#### [WHAT YOU HAVE TO DO]
Transcribe all the data below exactly, leaving its pictures out.

#### [DATA TO EXAMINE]
..............................

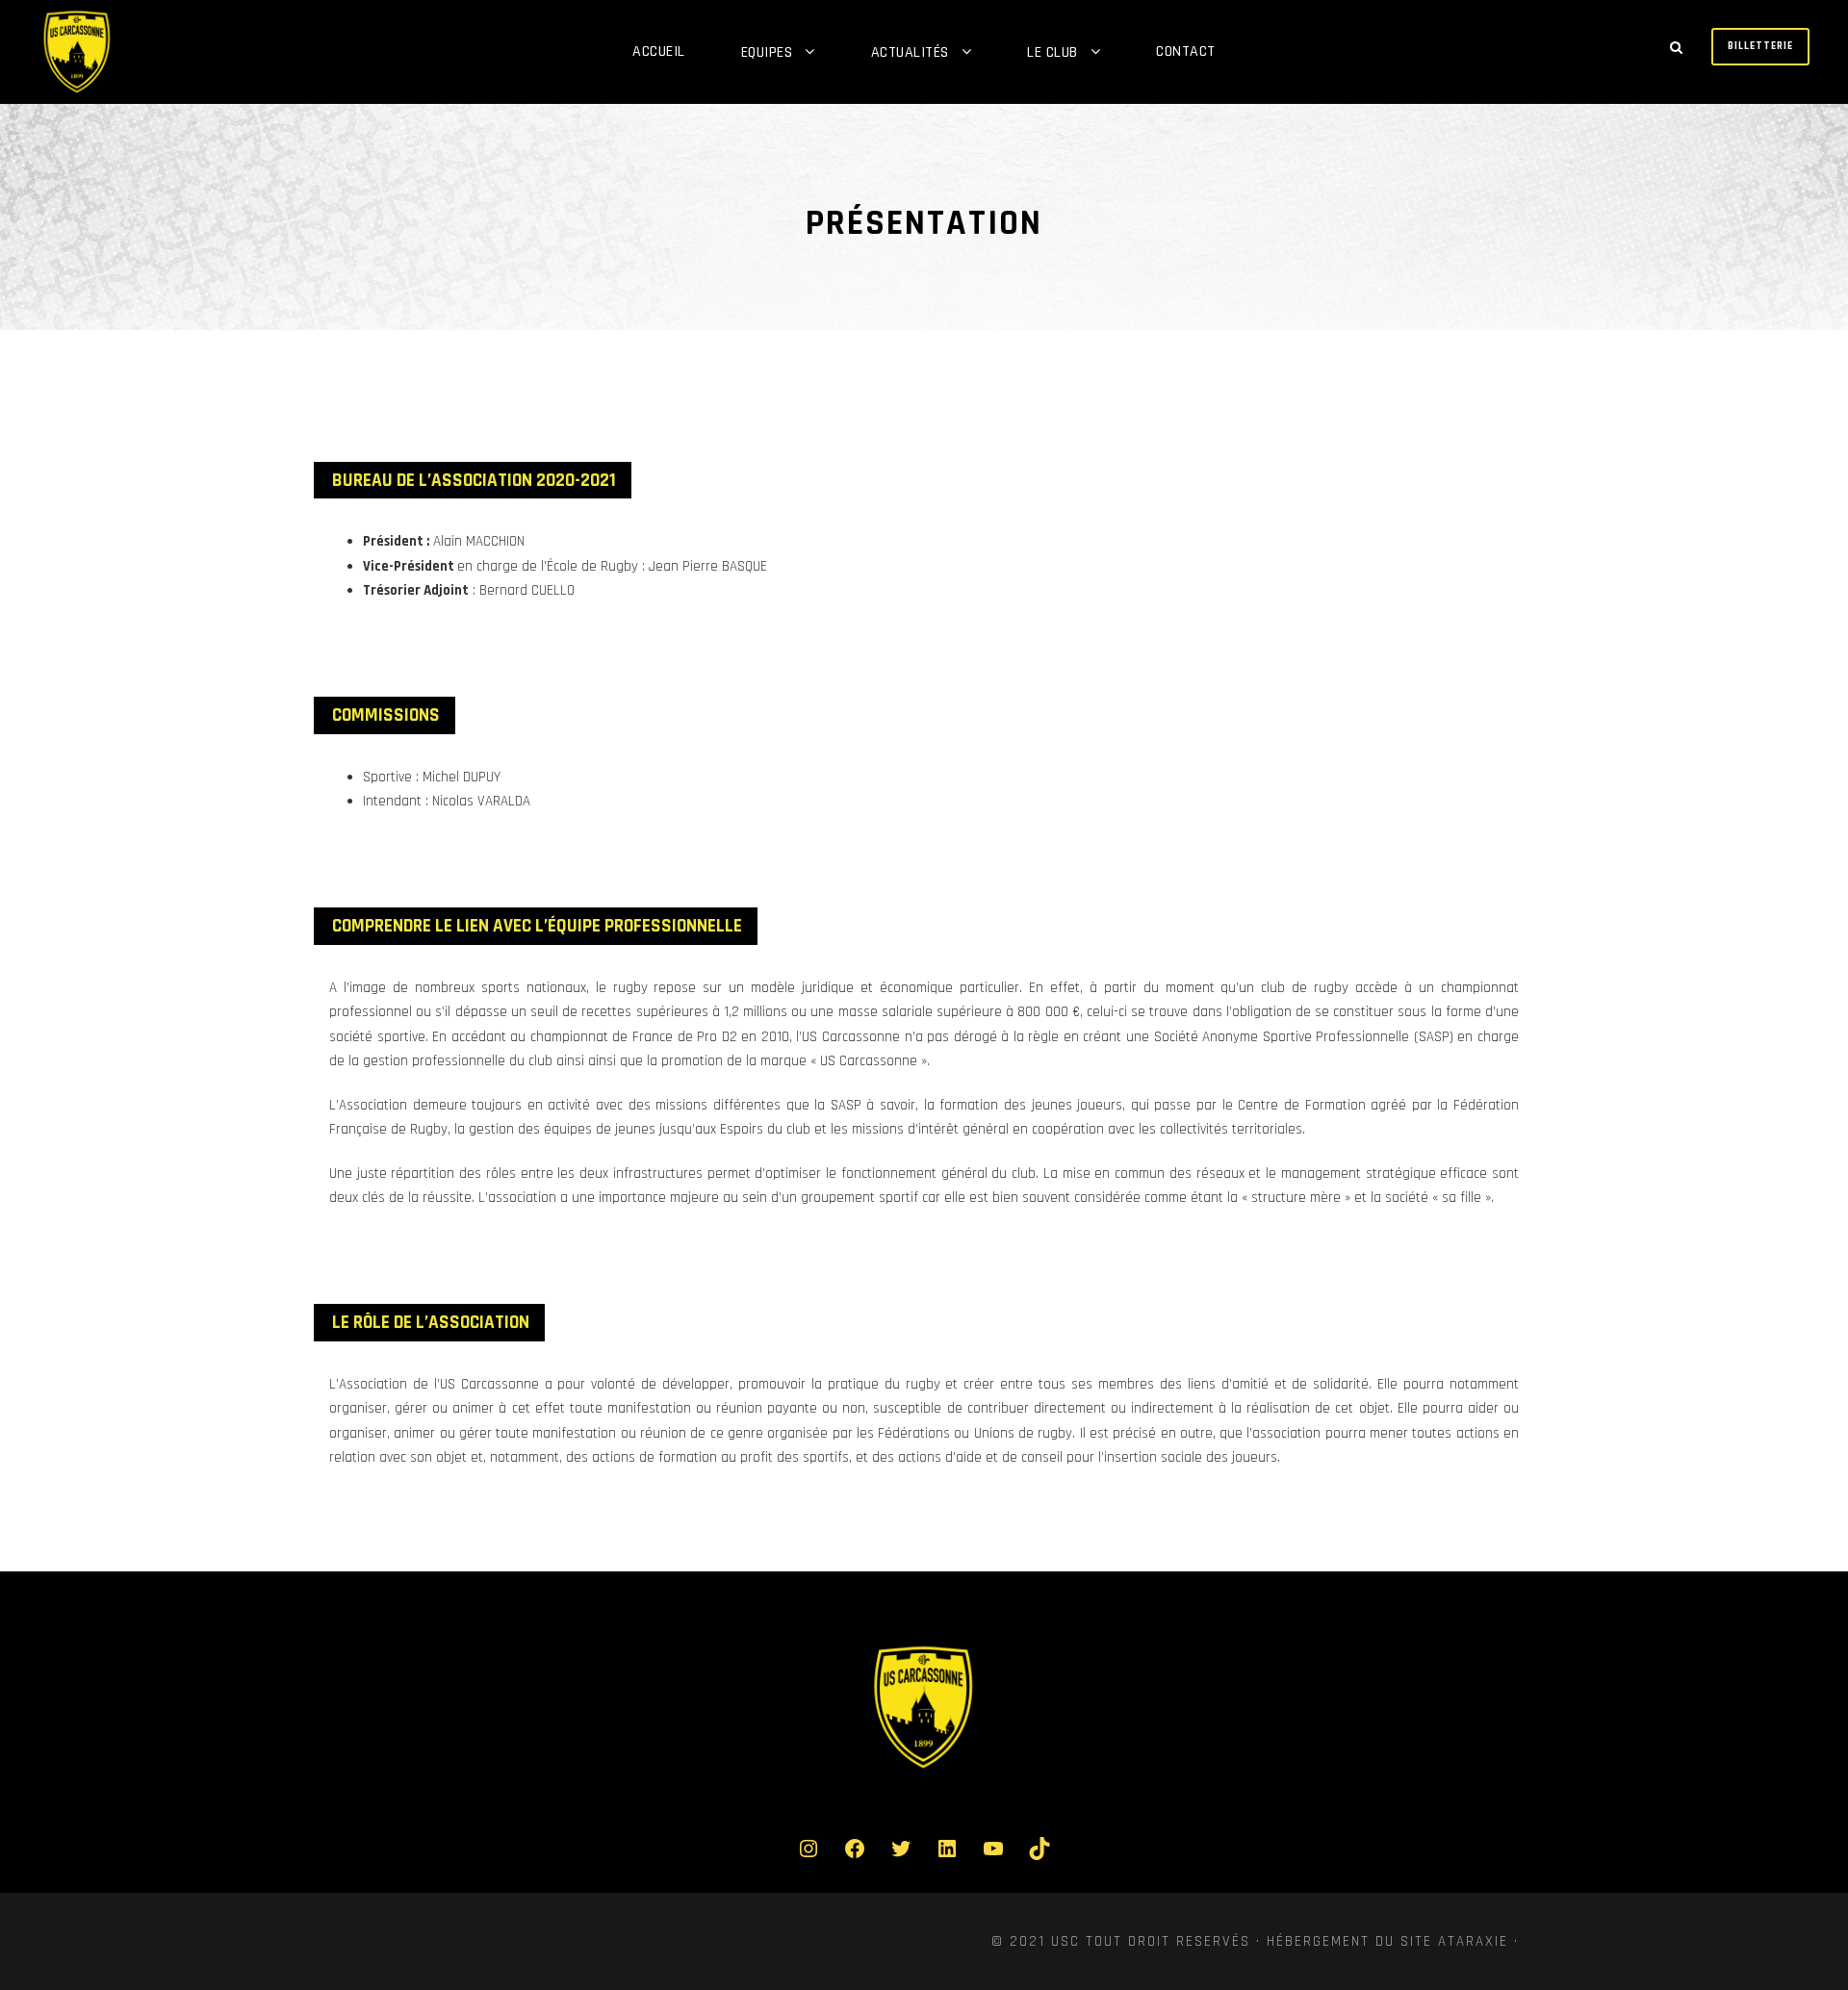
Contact (1186, 51)
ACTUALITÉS (910, 52)
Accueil (658, 51)
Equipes (767, 52)
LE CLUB (1052, 52)
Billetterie (1760, 46)
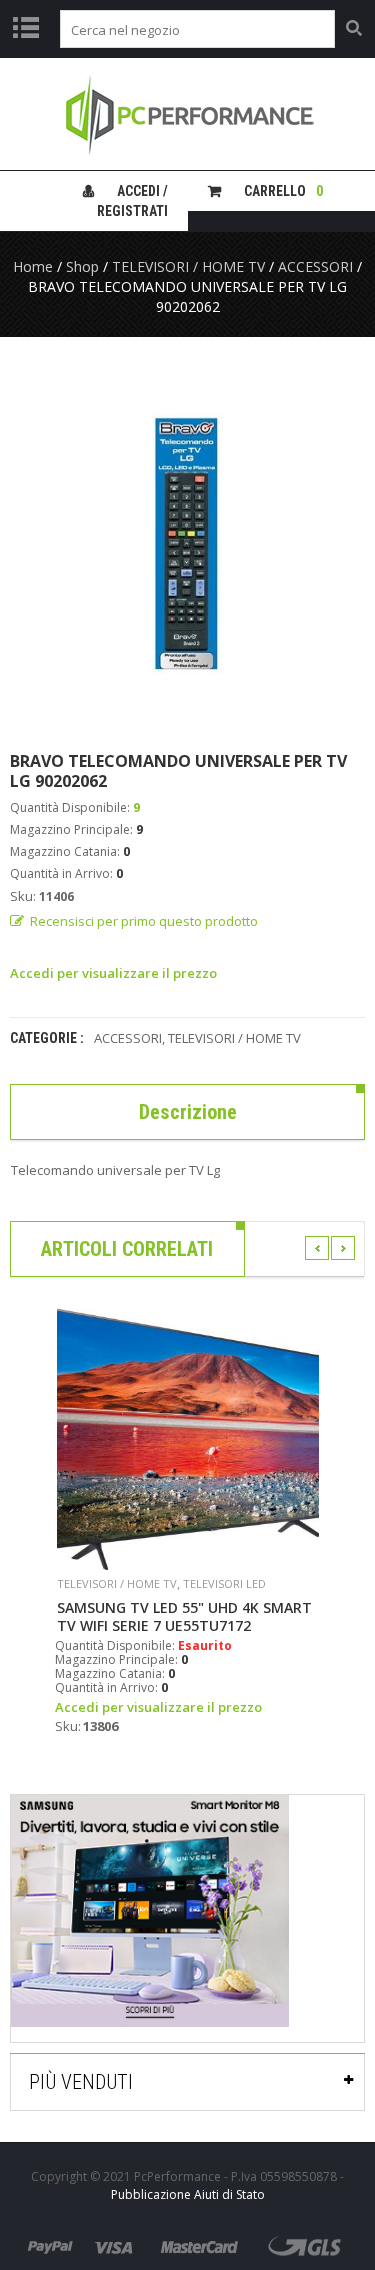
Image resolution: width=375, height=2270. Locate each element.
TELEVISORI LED (224, 1583)
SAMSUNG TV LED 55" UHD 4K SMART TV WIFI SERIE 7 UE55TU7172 (184, 1617)
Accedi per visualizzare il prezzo (113, 973)
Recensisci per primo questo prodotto (144, 921)
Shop (82, 266)
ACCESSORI (315, 266)
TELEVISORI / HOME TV (188, 266)
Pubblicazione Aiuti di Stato (188, 2194)
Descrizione (188, 1112)
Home (33, 266)
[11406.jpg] (187, 543)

..............................

#### [ANSWER BOX]
Contact (1186, 51)
ACTUALITÉS (910, 52)
Accueil (658, 51)
Equipes (767, 52)
LE CLUB (1052, 52)
Billetterie (1760, 46)
Image resolution: width=375, height=2270. Locate each element.
TELEVISORI LED (224, 1583)
SAMSUNG TV LED 55" UHD 4K SMART TV WIFI SERIE 7 UE55TU7172 (184, 1617)
Accedi per visualizzare il prezzo (113, 973)
Recensisci per primo questo prodotto (144, 921)
Shop (82, 266)
ACCESSORI (315, 266)
TELEVISORI / HOME TV (188, 266)
Pubblicazione Aiuti di Stato (188, 2194)
Descrizione (188, 1112)
Home (33, 266)
[11406.jpg] (187, 543)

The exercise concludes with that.